> **GOAL OF THE EXERCISE**
Convert the records below, from the line containing "Point to the white" up to and including the line containing "height=538. pyautogui.click(x=642, y=74)", into a Markdown table with two columns, Row and Line. Give each line its row number and leave out blank lines.

> **GIVEN INFORMATION**
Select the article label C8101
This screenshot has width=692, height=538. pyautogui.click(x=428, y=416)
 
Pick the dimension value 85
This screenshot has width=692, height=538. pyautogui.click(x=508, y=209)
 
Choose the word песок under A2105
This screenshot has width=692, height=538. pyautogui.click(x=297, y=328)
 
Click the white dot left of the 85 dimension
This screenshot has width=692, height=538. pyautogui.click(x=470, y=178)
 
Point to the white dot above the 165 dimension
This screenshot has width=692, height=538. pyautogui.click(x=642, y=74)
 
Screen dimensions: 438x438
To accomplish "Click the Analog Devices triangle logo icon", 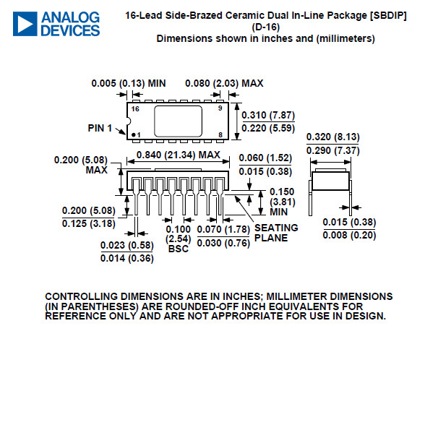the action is [25, 24].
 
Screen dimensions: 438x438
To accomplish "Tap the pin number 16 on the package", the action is [135, 108].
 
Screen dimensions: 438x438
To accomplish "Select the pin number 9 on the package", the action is [220, 108].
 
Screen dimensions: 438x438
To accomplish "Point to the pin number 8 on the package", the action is [220, 134].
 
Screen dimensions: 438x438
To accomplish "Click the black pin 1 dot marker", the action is [134, 135].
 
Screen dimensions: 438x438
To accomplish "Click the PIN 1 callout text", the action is [100, 128].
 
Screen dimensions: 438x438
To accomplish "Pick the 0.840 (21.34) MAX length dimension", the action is [179, 155].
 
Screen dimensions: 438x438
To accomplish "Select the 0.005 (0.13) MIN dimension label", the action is [129, 83].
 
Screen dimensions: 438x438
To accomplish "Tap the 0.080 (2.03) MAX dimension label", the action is [224, 83].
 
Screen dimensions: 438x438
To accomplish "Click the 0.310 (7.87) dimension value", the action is [268, 115].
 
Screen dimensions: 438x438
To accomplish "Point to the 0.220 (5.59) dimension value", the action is [268, 128].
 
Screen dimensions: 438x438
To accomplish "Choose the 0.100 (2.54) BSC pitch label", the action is [179, 239].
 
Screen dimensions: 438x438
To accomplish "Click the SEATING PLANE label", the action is [276, 233].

> **RESPONSE**
| Row | Line |
|---|---|
| 1 | Point to the white dot above the 165 dimension |
| 2 | This screenshot has width=692, height=538. pyautogui.click(x=642, y=74) |